PAGE TEXT Block Start

Dr. Daniel Hinshaw Appointed Visiting Professor of Palliative Care
14/3/2012
St. Vladimir’s Seminary
Dr. Daniel B. Hinshaw has been appointed Visiting Professor of Palliative Care at St. Vladimir’s Seminary. Dr. Hinshaw is Professor of Surgery at the University of Michigan Medical School, in the Section of General Surgery. He serves as an attending consultant physician on the inpatient palliative care consultation service at the VA Ann Arbor Health Care System and provides outpatient palliative care services at the University of Michigan Geriatrics Center. He completed a fellowship in Palliative Medicine at the Cleveland Clinic in June 2001, during a sabbatical. His clinical research interests are focused on care at the end of life, spiritual distress in advanced illnesses, and the use of complementary medicine in the relief of pain.
“Our seminary faculty is very impressed by all of Dr. Hinshaw’s work, nationally and internationally,” said seminary Dean, Archpriest John Behr, who made the faculty appointment. “And, we are deeply honored by the fact that he now can represent St. Vladimir’s Seminary in these endeavors.”
Dr. Hinshaw currently is in Brasov, Romania helping with two courses in their Masters in Palliative Care program. He will be in Belgrade from March 4–16, and will meet with Dragan Makojevic, director of Serbian Orthodox Philanthropy and a SVOTS alumnus, who will help Dr. Hinshaw facilitate some meetings to explore possibilities of sharing his work with Serbian Orthodox Christians.

PAGE TEXT Block End
DATA Block Start

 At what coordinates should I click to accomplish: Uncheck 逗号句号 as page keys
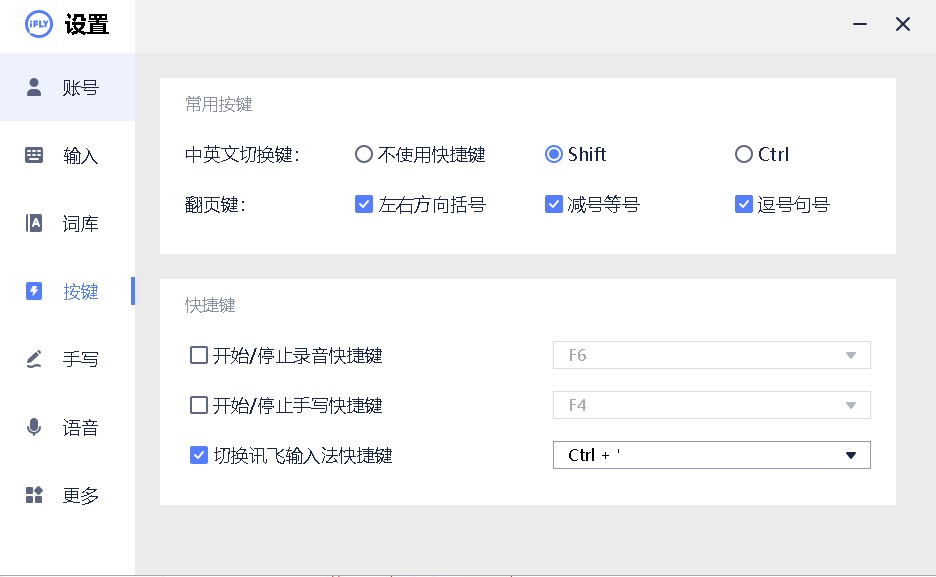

DATA Block End

WHAT THE TASK REQUIRES: Could you continue the announcement of Dr. Hinshaw's appointment at St. Vladimir's Seminary, picking up right after its last sentence?

ANSWER TO THIS EXERCISE:
Speaking about his new association with SVOTS, Dr. Hinshaw said, “I am deeply honored by this appointment. It provides a wonderful opportunity to align my clinical, teaching, and scholarly work more closely with the healing mission of the Orthodox Church.
“A major challenge that modern health care poses to patients, especially those with a strong religious faith, is the compartmentalization of different perspectives and skills,” he continued. “This lack of effective interdisciplinary communication among those caring for the sick fragments most efforts at providing holistic care and exacerbates the suffering of those facing serious life-threatening illnesses. This is particularly problematic with regard to the integration of religious faith with the clinical care of the sick.
“The highly secularized nature of Western society has effectively divorced health care from the healing ministry of the Church,” he concluded. “I hope that the appointment to the SVOTS faculty will make it possible to create bridges between the profound Orthodox theological understanding of the human person in illness and health and the practical application of this understanding within pastoral and diaconal ministries of the Church that will transcend the many artificial boundaries created by secularization.”
Dr. Hinshaw and his wife, Dr. Jane (Carnahan) Hinshaw, have committed their lives to studying and offering palliative and hospice care not only in the U.S. but also in Romania, Uganda, and Ethiopia. In October 2011, the Hinshaws were on our seminary campus to present a seminar to our students: “Spiritual Issues in Suffering and Palliative Care.” Because of the Hinshaws’ medical expertise and the broad interest in their topic, their seminar was offered free to the public, and more than 50 students and guests, mostly neighboring hospital chaplains, attended. The entire seminary community welcomes Dr. Hinshaw back to St. Vladimir’s, in his new capacity. Truly we are blessed by this addition to our faculty.